If I want more ideas of how to put together my outfit, I can keep asking questions that will prompt the agent to call the MCP server. For example, my first follow-up question was:
great, i love the pink, matches pydantic-ai colors. can you find some pink accessories to go with it?
Then, after it suggested some nice accessories, I finished with:
sounds good. i also need a jacket to keep me warm. show me my final outfit.
To show me my final outfit, it called the display_image_files tool with only the selected articles of clothing - jacket, dress, and earrings. I can navigate through them with the arrows:
How'd the outfit work out? Pretty great!
Try it yourself!
The full MCP server code is available in the Azure-Samples/image-search-aisearch, along with a minimal frontend for image searching and data ingestion via Azure AI Search indexer with Azure OpenAI LLMs (for describing the images) and Azure AI Vision (for multi-modal embeddings of the images).
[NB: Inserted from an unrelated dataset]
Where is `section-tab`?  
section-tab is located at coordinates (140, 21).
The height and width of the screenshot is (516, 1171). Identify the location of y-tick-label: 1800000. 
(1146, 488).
The code can be used for any images, not just pictures of your clothing.
Here are ways you could improve it:
Use an image-generation model: visualize the head-to-toe outfit on a mannequin (instead of showing each item separately in the carousel)
Optimize token consumption: currently, since it returns each image thumbnail when searching, and images require a lot of tokens to represent them, conversations can easily exceed the context window. You could experiment with smaller images, higher compression, or other approaches.
Add user login: my MCP server is a public endpoint, but most people don't want their closet (or private images) to be public knowledge. You can add on key-based auth or OAuth using the FastMCP auth providers, as I described in the MCP auth livestream.
Have fun, and let me know if you build your own version!